Writer's picture: Eric PresognaEric Presogna

Updated: Jul 12, 2023



"Jerry, all these big companies, they write off everything," Kramer explains.


Jerry responds: "You don't even know what a write off is."


Kramer counters: "Do you?"


Jerry adamantly admits, "No, I don't."


Kramer continues: "But they do, and they're the ones writing it off."


This banter between a witty comedian and his wayward neighbor is a humorous, yet accurate demonstration of buzzword mania exemplified.


In the world of Wall Street, endless waves of buzzwords have come and gone faster than Hanson's music career. In the 2000s, "clicks and mortar" was used to describe internet companies like pets.com, whose complex business models and outrageous valuations helped form, and deflate the dotcom bubble.


In 2017, the term "blockchain" began to emerge as a result of increased speculation over cryptocurrency and its potential effect on the global monetary system. To this day, I think there may be nine people on the planet who can accurately describe what blockchain means in under an hour. And as of this publishing, the jury is still out on bitcoin.

More recently, Opportunity Zones have risen in popularity since the Tax Cuts and Jobs Act was passed in late 2017 and have become the latest buzzworthy trend in the world of finance.

Work to do:
1: According to the buzzword excerpt, when was the Tax Cuts and Jobs Act passed?
2: Using the buzzword excerpt, explain why the term "blockchain" began to emerge in 2017.
3: Write out the buzzword excerpt between "In the world of Wall" and "the dotcom bubble.", inclusive, swapping "buzzwords" for "catchphrases".
The rows that come after the text have no role in this work.

Records for finding items

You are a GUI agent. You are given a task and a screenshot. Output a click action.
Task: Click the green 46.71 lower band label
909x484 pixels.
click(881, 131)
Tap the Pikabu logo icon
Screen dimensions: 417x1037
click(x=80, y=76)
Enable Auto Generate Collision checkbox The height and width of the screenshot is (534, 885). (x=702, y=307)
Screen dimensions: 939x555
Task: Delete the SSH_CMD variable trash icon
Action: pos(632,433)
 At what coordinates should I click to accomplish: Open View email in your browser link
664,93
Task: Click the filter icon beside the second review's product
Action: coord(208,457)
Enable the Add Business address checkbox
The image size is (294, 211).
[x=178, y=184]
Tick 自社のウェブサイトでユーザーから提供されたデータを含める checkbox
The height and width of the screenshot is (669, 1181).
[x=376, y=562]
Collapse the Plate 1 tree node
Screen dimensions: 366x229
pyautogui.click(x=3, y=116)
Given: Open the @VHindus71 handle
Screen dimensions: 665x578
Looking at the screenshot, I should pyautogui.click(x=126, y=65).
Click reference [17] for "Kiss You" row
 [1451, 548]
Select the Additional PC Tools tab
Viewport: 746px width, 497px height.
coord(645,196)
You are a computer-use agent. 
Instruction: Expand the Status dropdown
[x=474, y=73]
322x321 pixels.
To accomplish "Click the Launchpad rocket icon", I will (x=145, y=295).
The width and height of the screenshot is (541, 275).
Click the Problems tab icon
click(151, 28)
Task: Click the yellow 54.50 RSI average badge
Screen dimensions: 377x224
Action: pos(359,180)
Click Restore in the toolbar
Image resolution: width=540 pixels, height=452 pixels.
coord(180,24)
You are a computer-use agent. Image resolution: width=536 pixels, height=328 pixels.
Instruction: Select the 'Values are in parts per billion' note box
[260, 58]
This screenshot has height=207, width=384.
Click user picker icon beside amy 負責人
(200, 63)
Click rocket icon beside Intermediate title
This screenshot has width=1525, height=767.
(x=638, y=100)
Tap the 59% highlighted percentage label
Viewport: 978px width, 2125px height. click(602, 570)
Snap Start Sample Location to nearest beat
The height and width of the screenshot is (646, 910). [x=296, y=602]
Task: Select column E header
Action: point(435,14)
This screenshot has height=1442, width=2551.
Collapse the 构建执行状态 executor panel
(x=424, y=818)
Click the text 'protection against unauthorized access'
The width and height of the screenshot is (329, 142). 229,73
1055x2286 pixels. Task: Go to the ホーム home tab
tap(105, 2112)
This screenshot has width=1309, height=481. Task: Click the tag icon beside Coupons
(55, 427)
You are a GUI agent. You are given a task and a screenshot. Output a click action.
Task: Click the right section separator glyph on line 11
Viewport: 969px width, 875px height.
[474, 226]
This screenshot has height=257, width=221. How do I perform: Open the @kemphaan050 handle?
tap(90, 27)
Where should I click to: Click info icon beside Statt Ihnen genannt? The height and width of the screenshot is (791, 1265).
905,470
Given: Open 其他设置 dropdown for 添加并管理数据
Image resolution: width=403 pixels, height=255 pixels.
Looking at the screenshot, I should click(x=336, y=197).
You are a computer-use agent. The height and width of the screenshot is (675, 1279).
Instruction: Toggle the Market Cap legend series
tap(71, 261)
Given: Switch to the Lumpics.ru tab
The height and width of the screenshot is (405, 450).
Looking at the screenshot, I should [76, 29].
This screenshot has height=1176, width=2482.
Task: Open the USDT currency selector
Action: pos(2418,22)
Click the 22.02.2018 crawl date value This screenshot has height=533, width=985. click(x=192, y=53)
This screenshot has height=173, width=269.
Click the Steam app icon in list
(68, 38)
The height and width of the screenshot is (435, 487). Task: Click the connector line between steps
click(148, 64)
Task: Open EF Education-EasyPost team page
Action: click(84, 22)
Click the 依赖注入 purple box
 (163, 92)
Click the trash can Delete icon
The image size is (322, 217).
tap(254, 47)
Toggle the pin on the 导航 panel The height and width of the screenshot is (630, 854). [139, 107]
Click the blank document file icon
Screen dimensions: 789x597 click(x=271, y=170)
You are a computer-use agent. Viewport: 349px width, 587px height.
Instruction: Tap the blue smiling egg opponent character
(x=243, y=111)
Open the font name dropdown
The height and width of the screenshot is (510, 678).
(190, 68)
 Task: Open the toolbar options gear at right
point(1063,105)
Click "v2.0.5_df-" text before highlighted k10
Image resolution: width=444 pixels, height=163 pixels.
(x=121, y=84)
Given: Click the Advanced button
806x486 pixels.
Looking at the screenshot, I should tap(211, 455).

Responses to the exercise:
1: It was passed in late 2017.

2: The term began to emerge because of increased speculation over cryptocurrency and its potential effect on the global monetary system.

3:
In the world of Wall Street, endless waves of catchphrases have come and gone faster than Hanson's music career. In the 2000s, "clicks and mortar" was used to describe internet companies like pets.com, whose complex business models and outrageous valuations helped form, and deflate the dotcom bubble.